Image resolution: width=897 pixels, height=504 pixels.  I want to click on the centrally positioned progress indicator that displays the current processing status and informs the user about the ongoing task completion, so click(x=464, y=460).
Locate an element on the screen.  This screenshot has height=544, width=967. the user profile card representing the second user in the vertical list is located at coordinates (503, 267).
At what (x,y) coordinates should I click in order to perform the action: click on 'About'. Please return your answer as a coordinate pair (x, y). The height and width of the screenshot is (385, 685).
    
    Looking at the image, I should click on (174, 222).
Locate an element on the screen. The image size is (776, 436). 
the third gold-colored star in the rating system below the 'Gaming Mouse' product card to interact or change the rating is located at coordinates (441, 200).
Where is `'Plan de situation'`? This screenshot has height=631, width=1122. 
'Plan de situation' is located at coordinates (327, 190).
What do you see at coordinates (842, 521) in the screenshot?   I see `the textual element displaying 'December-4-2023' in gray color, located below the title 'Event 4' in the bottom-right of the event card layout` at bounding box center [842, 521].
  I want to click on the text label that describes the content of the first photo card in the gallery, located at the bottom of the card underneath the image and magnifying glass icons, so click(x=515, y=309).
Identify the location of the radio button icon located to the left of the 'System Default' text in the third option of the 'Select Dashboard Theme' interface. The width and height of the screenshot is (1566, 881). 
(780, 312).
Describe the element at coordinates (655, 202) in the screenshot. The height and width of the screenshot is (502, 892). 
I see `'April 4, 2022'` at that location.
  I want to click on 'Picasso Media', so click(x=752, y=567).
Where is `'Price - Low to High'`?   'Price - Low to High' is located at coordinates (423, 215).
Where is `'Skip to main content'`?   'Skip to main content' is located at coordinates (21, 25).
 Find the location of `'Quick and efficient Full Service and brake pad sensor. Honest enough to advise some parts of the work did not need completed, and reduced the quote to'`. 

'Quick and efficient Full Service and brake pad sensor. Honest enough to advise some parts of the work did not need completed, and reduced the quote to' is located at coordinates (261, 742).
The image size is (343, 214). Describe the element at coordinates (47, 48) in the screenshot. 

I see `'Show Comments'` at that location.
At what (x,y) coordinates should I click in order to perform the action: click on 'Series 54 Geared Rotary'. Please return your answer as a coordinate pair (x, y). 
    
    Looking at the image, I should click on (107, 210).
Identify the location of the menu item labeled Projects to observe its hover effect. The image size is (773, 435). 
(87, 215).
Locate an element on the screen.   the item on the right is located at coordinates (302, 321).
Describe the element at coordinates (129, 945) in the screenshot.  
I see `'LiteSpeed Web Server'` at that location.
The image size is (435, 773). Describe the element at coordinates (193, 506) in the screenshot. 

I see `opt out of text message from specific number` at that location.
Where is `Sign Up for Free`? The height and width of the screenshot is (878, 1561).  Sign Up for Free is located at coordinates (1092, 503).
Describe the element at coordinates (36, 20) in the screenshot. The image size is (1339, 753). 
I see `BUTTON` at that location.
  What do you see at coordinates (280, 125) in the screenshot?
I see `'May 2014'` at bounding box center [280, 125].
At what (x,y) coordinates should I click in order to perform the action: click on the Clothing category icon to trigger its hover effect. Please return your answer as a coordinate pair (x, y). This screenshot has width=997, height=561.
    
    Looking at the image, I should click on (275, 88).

**Your task:** Reproduce all of the lines above word for word, without changing anything.

**Reply to the exercise:**
Image resolution: width=897 pixels, height=504 pixels.  I want to click on the centrally positioned progress indicator that displays the current processing status and informs the user about the ongoing task completion, so click(x=464, y=460).
Locate an element on the screen.  This screenshot has height=544, width=967. the user profile card representing the second user in the vertical list is located at coordinates (503, 267).
At what (x,y) coordinates should I click in order to perform the action: click on 'About'. Please return your answer as a coordinate pair (x, y). The height and width of the screenshot is (385, 685).
    
    Looking at the image, I should click on (174, 222).
Locate an element on the screen. The image size is (776, 436). 
the third gold-colored star in the rating system below the 'Gaming Mouse' product card to interact or change the rating is located at coordinates (441, 200).
Where is `'Plan de situation'`? This screenshot has height=631, width=1122. 
'Plan de situation' is located at coordinates (327, 190).
What do you see at coordinates (842, 521) in the screenshot?   I see `the textual element displaying 'December-4-2023' in gray color, located below the title 'Event 4' in the bottom-right of the event card layout` at bounding box center [842, 521].
  I want to click on the text label that describes the content of the first photo card in the gallery, located at the bottom of the card underneath the image and magnifying glass icons, so click(x=515, y=309).
Identify the location of the radio button icon located to the left of the 'System Default' text in the third option of the 'Select Dashboard Theme' interface. The width and height of the screenshot is (1566, 881). 
(780, 312).
Describe the element at coordinates (655, 202) in the screenshot. The height and width of the screenshot is (502, 892). 
I see `'April 4, 2022'` at that location.
  I want to click on 'Picasso Media', so click(x=752, y=567).
Where is `'Price - Low to High'`?   'Price - Low to High' is located at coordinates (423, 215).
Where is `'Skip to main content'`?   'Skip to main content' is located at coordinates (21, 25).
 Find the location of `'Quick and efficient Full Service and brake pad sensor. Honest enough to advise some parts of the work did not need completed, and reduced the quote to'`. 

'Quick and efficient Full Service and brake pad sensor. Honest enough to advise some parts of the work did not need completed, and reduced the quote to' is located at coordinates (261, 742).
The image size is (343, 214). Describe the element at coordinates (47, 48) in the screenshot. 

I see `'Show Comments'` at that location.
At what (x,y) coordinates should I click in order to perform the action: click on 'Series 54 Geared Rotary'. Please return your answer as a coordinate pair (x, y). 
    
    Looking at the image, I should click on (107, 210).
Identify the location of the menu item labeled Projects to observe its hover effect. The image size is (773, 435). 
(87, 215).
Locate an element on the screen.   the item on the right is located at coordinates (302, 321).
Describe the element at coordinates (129, 945) in the screenshot.  
I see `'LiteSpeed Web Server'` at that location.
The image size is (435, 773). Describe the element at coordinates (193, 506) in the screenshot. 

I see `opt out of text message from specific number` at that location.
Where is `Sign Up for Free`? The height and width of the screenshot is (878, 1561).  Sign Up for Free is located at coordinates (1092, 503).
Describe the element at coordinates (36, 20) in the screenshot. The image size is (1339, 753). 
I see `BUTTON` at that location.
  What do you see at coordinates (280, 125) in the screenshot?
I see `'May 2014'` at bounding box center [280, 125].
At what (x,y) coordinates should I click in order to perform the action: click on the Clothing category icon to trigger its hover effect. Please return your answer as a coordinate pair (x, y). This screenshot has width=997, height=561.
    
    Looking at the image, I should click on (275, 88).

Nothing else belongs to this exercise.